Disclosed embodiments include the use of corrugated cardboard sometimes covered in craft paper with the pulp of said components comprising repulpable biodegradable and sometimes embedded with seeds. Disclosed embodiments include a balancing of pH so as to optimize the growth of seeds imbedded into the paper or other shipping materials. Such pH may be in the range of 3 to 8 pH.

The definition of “pure PET” may include the presence of de minimus substances inadvertently introduced during a manufacturing process.

Claims

1. A laminate system of insulation material made of pure polyethylene terephthalate (“PET”), the laminate system comprising: a first film made of pure PET;a wadding made of pure PET;wherein the wadding is fastened to the first film.

2. The laminate system of claim 1 wherein the wadding is fastened to the first film by use of heat.

3. The laminate system of claim 1 wherein the first film is made of pure PET only.

4. The laminate system of claim 1 wherein the wadding is made of pure PET only.

5. The laminate system of claim 2 wherein the heat used to fasten the first film to the wadding is in the range of 200 to 400 degrees.

6. The laminate system of claim 1 wherein the first film comprises a side with amorphous PET facing the wadding.

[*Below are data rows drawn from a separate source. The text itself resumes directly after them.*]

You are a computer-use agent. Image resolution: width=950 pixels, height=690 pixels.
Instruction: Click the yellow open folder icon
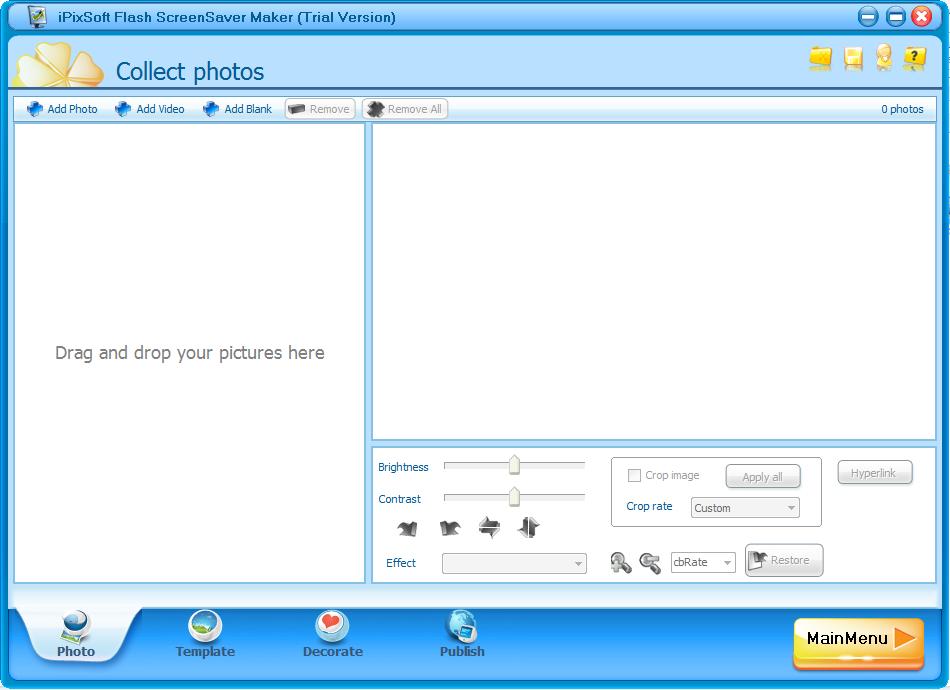tap(820, 59)
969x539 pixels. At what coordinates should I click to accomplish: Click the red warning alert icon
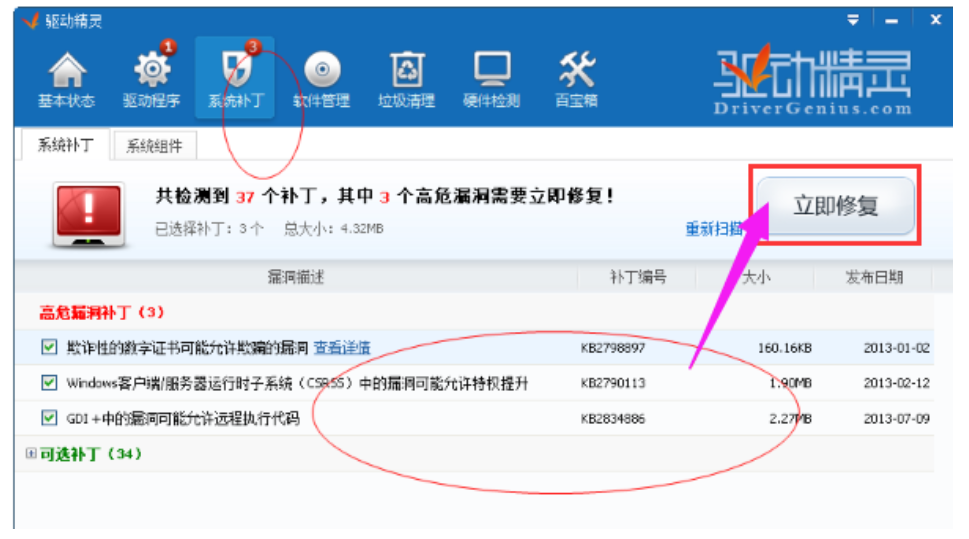tap(88, 213)
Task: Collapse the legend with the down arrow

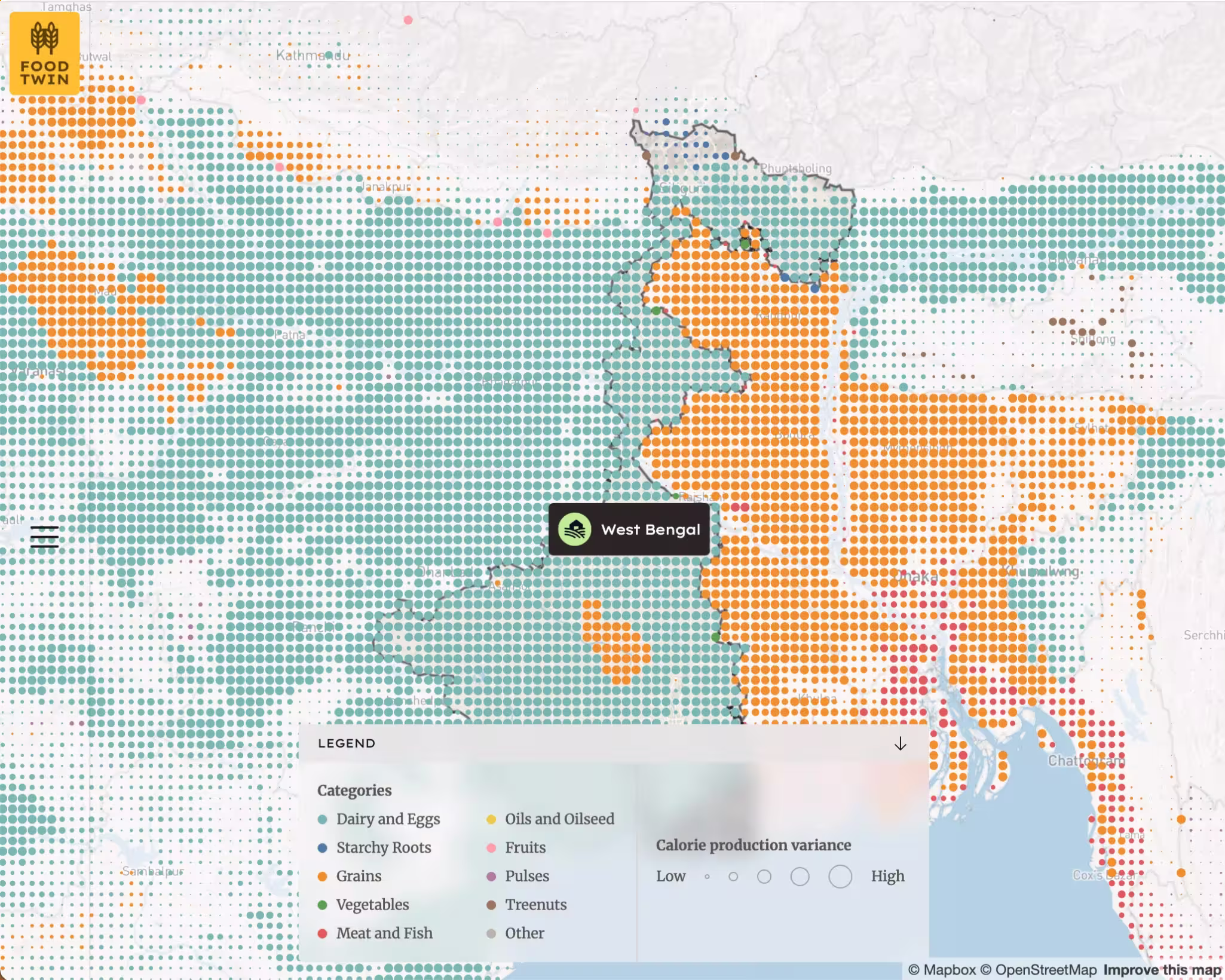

7. The laminate system of claim 1 further comprising a second film of pure PET fastened to the wadding.

8. The laminate system of claim 6 wherein the wadding is fastened to the first film by adhering to (1) the side of the first film comprising the amorphous PET.

9. The laminate system of claim 8, wherein the amorphous PET from the side of the first film is thermally bonded to the wadding without compromising structural integrity of the wadding.